** What is expected **
Copy each line below holding "screenshot".

** Task material **
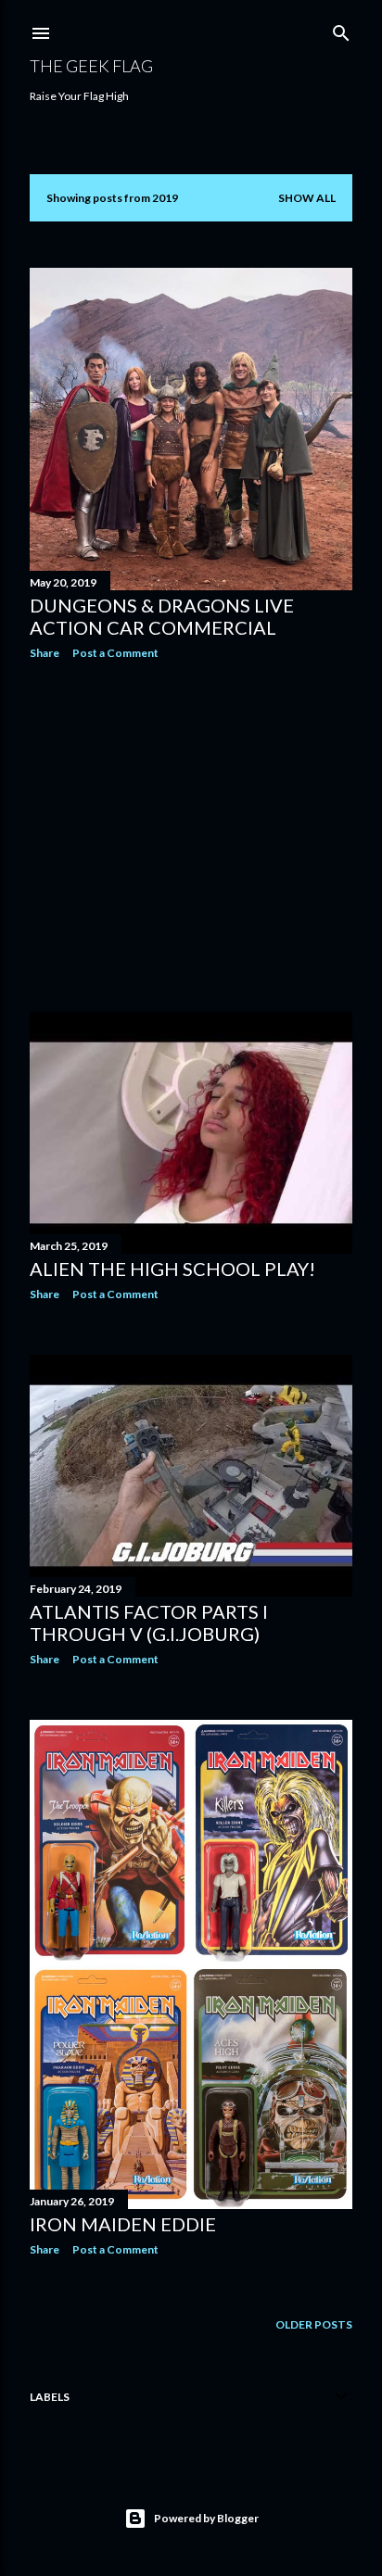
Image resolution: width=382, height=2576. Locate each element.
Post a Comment (115, 653)
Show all (307, 198)
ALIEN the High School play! (172, 1268)
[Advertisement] (191, 836)
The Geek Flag (91, 66)
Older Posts (313, 2324)
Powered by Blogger (206, 2518)
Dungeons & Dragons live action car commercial (162, 616)
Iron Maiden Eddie (123, 2224)
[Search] (341, 29)
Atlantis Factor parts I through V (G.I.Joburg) (149, 1622)
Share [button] (44, 653)
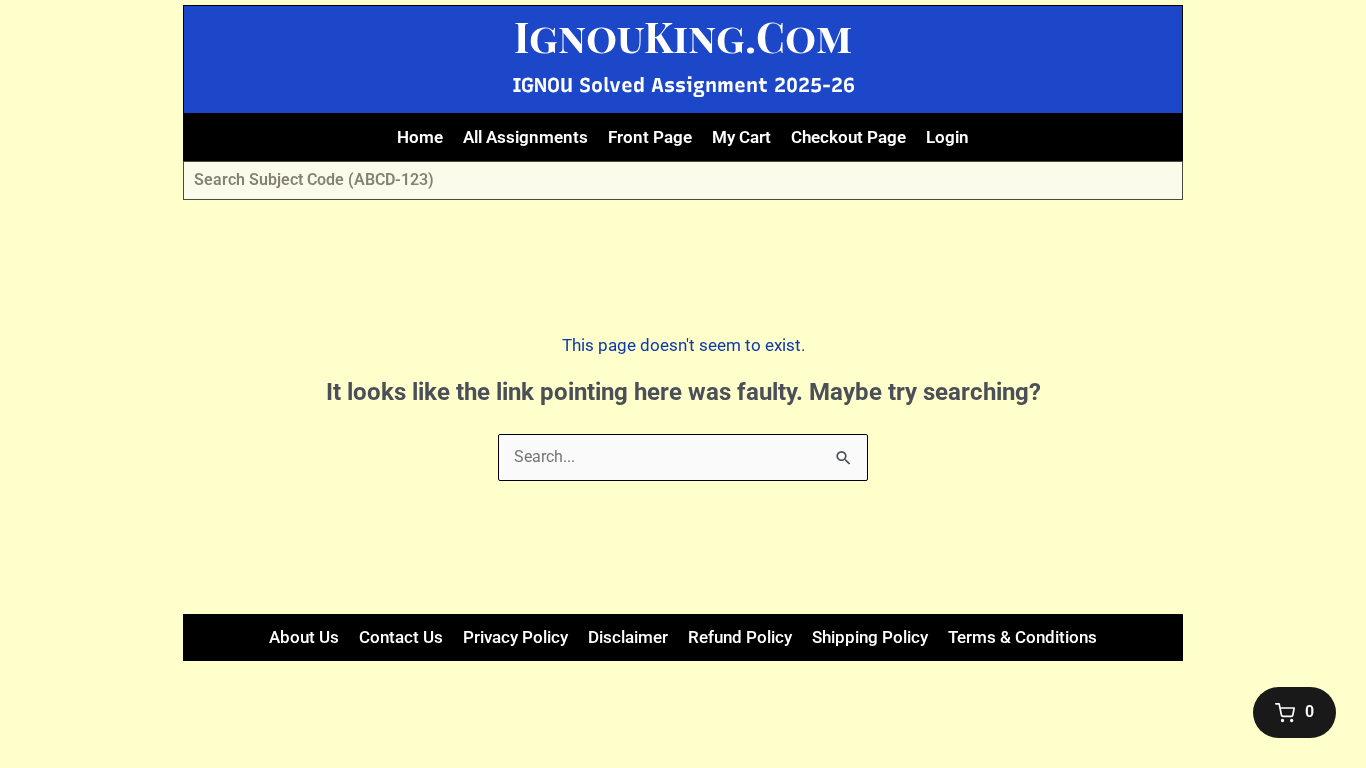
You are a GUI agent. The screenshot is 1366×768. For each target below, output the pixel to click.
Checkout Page (848, 137)
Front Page (650, 137)
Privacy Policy (515, 637)
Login (947, 137)
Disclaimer (628, 637)
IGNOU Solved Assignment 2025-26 (683, 85)
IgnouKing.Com (683, 36)
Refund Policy (740, 637)
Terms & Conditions (1022, 637)
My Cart (741, 137)
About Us (304, 637)
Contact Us (401, 637)
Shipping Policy (870, 637)
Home (420, 137)
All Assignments (525, 137)
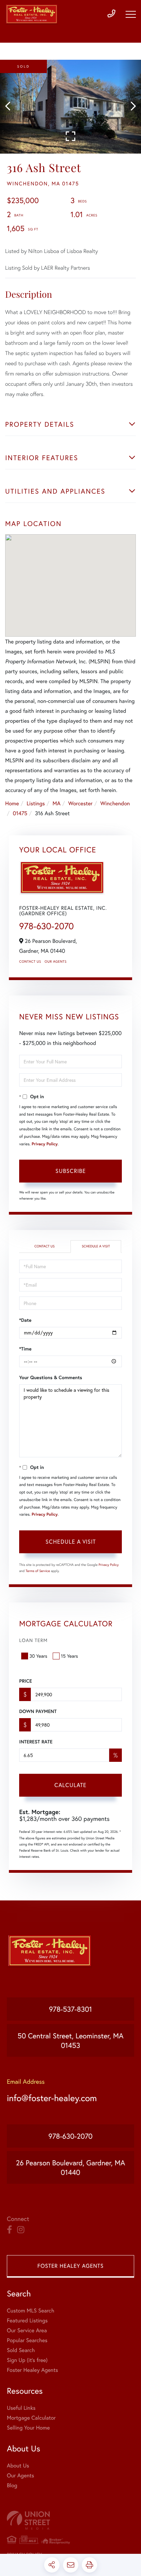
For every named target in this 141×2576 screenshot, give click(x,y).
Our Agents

** Result of the exercise **
You are a GUI agent. The screenshot is 1366×768. For each target below, output the pixel to click.
For every named target in this 141×2576 screenshot, give click(x,y).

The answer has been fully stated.